ACTION ITEM: In the data below, which lines contain "Essen"? List them by copying each one.

AVAILABLE RECORDS:
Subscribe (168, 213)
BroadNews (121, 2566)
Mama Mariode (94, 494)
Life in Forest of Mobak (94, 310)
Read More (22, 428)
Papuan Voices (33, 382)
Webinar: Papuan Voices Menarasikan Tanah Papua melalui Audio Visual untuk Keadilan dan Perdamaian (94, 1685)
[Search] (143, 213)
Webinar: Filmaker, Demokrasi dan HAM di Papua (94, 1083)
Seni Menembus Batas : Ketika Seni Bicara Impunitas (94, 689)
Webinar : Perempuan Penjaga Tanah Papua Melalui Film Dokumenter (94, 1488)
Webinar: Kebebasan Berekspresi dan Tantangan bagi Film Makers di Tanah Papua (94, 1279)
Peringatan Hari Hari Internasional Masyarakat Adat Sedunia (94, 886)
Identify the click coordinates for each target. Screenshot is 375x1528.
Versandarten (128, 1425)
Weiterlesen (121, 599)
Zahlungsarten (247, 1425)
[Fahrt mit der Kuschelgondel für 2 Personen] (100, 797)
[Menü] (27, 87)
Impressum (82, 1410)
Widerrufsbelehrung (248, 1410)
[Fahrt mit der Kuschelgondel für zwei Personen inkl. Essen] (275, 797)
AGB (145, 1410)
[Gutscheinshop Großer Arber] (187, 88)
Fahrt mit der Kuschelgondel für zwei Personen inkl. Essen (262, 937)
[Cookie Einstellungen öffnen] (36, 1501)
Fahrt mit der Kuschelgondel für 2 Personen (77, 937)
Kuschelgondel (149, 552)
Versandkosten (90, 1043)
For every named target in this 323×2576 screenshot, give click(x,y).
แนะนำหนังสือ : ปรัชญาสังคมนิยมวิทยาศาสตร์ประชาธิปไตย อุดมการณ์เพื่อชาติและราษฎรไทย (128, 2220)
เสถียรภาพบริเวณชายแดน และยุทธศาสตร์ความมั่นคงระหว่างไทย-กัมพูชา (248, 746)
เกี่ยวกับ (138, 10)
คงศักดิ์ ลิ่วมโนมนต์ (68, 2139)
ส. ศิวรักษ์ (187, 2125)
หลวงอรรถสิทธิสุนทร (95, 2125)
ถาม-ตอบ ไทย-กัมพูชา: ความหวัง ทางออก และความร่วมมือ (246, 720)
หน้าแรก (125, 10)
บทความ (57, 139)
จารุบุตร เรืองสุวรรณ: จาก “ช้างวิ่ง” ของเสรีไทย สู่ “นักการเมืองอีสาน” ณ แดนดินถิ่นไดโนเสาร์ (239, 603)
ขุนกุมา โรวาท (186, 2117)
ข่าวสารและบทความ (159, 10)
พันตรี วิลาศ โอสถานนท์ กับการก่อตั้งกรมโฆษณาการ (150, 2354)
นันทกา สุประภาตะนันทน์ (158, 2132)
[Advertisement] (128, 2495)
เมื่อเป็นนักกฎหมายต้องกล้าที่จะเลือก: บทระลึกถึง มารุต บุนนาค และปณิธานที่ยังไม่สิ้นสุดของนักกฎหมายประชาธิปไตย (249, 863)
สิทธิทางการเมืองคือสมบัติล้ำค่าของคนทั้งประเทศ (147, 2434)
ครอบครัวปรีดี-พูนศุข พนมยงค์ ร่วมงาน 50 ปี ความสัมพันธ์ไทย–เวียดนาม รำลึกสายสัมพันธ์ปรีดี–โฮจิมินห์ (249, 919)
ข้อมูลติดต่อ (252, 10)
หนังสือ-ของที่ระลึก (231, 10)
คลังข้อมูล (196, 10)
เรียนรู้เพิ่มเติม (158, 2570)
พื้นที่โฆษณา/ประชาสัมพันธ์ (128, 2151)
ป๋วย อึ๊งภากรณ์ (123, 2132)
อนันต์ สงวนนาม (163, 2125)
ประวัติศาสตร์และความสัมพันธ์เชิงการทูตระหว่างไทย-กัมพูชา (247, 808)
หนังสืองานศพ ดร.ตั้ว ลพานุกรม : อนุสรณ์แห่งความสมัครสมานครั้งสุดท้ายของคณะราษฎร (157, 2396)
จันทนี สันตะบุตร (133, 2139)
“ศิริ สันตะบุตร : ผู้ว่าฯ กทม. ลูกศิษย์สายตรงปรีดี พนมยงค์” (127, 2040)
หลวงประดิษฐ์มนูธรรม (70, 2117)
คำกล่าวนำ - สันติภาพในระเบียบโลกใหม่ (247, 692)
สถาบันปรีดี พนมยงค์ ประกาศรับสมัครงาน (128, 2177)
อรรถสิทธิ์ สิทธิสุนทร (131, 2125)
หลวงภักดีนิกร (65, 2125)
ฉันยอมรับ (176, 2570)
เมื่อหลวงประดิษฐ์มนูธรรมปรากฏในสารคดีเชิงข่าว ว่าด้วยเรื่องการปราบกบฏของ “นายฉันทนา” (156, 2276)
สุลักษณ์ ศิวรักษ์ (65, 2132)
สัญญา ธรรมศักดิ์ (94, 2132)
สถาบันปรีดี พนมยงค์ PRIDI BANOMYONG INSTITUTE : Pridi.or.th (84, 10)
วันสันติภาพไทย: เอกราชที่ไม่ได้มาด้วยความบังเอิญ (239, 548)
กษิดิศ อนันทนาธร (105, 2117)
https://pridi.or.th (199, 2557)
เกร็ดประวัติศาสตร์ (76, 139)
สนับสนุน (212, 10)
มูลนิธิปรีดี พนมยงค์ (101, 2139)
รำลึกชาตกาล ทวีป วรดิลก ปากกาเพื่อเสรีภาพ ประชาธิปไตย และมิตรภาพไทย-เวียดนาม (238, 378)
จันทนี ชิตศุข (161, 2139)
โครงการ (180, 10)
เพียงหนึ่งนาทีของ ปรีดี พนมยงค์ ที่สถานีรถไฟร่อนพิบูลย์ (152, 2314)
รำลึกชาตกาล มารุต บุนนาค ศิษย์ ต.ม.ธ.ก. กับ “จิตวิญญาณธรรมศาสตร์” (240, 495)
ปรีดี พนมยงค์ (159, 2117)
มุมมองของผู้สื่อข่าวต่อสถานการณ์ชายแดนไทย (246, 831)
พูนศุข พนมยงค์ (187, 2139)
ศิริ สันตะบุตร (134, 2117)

RESPONSE TO THE TASK:
[Fahrt mit der Kuschelgondel für zwei Personen inkl. Essen] (275, 797)
Fahrt mit der Kuschelgondel für zwei Personen inkl. Essen (262, 937)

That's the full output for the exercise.